--- start Text extract ---
Extending Your Garden Season
Though chilly winds still blow outdoors and snow or frost remains a hazard for your vegetable garden, begin to plant early with our pre-season and early-starts planting techniques.
Plant Indoors
The simplest of these early spring techniques is planting indoors, where shirtsleeve temperatures are common [see Starting Plants Indoors].
Greenhouses and Cold Frames
Outdoors, a greenhouse or a cold frame will trap the sun’s heat and keep frost from harming tender seedlings.
Both greenhouses and cold frames have panels of glass or plastic to efficiently permit both visible light and warming infrared rays to pass through to the plants and soil within, where the light is absorbed.
Glass is opaque to the longer wavelengths of radiant heat energy, so the temperature inside either type of structure will rise quickly whenever light falls on it.
Cold frames are better insulated than greenhouses, because they are open-bottomed boxes that are buried deeply within the soil, sometimes within a layer of straw that helps hold their heat. Oftentimes, they are placed over a bed of green manure, which generates warmth as it decomposes.
Adding Months to Your Gardening Season
Using early-start techniques can extend the growing season by more than 2 months in regions where long winters and cool springs and autumns are the common.
Combined with protection for your vegetables in autumn by use of covers during frosty evenings, these methods allow plants to ripen to harvest.
--- end Text extract ---
--- start Dataset extract ---
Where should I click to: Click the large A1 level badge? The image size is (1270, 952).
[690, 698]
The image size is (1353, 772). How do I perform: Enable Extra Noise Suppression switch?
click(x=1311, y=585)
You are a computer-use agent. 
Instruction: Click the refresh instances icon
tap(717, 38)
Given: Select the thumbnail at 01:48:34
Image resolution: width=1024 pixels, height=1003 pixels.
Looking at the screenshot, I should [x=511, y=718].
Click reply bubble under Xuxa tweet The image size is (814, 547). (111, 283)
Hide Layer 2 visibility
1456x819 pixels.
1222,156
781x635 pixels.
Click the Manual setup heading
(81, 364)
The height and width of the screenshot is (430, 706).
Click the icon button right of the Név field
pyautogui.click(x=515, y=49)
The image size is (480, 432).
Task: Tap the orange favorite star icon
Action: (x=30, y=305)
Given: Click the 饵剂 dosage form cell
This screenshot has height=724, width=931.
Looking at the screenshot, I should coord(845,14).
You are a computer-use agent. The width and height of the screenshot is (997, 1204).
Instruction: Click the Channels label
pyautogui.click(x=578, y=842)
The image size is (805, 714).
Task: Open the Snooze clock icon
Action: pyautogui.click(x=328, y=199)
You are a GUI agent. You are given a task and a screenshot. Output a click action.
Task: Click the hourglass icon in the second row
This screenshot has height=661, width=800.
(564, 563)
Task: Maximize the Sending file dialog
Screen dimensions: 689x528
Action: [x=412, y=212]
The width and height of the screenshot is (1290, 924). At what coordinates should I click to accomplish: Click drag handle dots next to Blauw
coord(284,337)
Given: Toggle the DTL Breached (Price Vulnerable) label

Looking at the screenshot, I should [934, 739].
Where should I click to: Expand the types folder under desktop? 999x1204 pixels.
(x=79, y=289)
--- end Dataset extract ---
▶ **Given problem**: Retype the passage on extending the garden season word for word, from "Cold frames are" to "are the common.". The records are a separate body of material, apart from the text.

▶ **Expected answer**:
Cold frames are better insulated than greenhouses, because they are open-bottomed boxes that are buried deeply within the soil, sometimes within a layer of straw that helps hold their heat. Oftentimes, they are placed over a bed of green manure, which generates warmth as it decomposes.
Adding Months to Your Gardening Season
Using early-start techniques can extend the growing season by more than 2 months in regions where long winters and cool springs and autumns are the common.